Five Native American women have disappeared or been killed along California's rugged Lost Coast in the past 18 months.
The crisis has spurred the Yurok Tribe to issue an emergency declaration and brought increased urgency to efforts to build the first database of such cases in California. The tribe also is working to gain supervision over foster care and build an indigenous justice system that would ultimately handle all but the most serious felonies.
Tribal officials say reclaiming sovereignty over such systems is the only way to end the cycle of loss that's taken the greatest toll on their women.
Blythe George, a Yurok tribal member also works on a project that documents the missing and said, “I came to this issue as both a researcher and a learner, but just in this last year, I knew three of the women who have gone missing or were murdered — and we shared so much in common.” George said, “You can’t help but see yourself in those people.”
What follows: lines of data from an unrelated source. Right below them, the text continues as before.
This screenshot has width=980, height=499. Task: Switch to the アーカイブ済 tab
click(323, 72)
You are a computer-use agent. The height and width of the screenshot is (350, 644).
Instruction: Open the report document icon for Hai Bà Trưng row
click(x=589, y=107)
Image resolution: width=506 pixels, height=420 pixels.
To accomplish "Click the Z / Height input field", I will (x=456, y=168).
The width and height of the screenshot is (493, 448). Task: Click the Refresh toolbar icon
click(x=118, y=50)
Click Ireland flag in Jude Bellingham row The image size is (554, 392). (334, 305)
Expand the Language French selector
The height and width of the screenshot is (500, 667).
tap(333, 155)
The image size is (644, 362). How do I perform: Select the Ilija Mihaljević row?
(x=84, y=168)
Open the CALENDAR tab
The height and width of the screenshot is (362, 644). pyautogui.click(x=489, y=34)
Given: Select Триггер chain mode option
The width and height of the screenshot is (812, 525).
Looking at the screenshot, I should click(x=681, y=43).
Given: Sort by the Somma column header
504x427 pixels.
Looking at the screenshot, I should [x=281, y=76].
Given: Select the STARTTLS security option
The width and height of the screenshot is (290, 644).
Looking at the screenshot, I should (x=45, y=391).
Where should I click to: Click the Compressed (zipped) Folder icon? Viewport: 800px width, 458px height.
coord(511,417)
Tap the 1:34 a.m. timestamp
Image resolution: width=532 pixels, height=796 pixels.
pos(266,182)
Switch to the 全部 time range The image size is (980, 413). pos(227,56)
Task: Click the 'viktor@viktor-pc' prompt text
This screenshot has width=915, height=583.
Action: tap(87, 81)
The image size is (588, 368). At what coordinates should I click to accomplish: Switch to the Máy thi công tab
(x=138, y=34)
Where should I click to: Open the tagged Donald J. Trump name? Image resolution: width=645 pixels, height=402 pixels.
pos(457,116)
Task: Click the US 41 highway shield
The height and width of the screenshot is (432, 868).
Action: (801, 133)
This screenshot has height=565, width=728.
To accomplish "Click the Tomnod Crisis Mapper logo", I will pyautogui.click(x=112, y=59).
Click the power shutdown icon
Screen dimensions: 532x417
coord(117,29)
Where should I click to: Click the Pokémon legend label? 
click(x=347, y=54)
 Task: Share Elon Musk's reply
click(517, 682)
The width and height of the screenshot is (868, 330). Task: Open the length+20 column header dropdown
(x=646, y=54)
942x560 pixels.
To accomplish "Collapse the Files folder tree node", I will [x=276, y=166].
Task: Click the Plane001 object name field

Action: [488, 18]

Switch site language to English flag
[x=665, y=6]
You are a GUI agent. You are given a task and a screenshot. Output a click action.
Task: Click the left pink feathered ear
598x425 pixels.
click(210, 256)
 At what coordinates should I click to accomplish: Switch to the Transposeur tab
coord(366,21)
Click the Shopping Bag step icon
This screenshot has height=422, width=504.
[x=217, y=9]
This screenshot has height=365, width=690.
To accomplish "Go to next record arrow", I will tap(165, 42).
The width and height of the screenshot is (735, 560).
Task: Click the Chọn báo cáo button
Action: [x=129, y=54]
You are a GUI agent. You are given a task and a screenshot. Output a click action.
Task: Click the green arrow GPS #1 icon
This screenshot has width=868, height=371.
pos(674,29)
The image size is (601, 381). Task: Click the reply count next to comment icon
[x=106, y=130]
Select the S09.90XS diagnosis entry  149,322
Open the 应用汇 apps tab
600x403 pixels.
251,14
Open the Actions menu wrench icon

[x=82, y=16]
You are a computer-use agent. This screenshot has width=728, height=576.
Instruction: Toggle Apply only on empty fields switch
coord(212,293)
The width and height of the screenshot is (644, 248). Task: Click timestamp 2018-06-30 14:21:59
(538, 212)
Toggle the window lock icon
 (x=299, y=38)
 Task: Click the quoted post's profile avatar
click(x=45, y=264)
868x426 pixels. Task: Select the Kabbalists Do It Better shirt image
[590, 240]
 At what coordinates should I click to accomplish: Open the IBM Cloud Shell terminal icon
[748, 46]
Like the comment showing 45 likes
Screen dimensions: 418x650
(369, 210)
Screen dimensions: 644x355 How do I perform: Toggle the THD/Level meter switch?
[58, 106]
One of the missing is 33-year-old Emmilee Risling who disappeared after she was last seen walking across a bridge in a remote part of the Yurok Reservation.
Reporting problems have made the true number of missing indigenous persons unknown, according to a 2021 U.S. Government Accountability Office report.
Native women are said to face murder rates that are nearly three times those of white women overall, and up to 10 times that of the national average in many locations. Just in California, the Yurok Tribe and the Sovereign Bodies Institute found 18 cases of missing or murdered Native American women in the past year or so.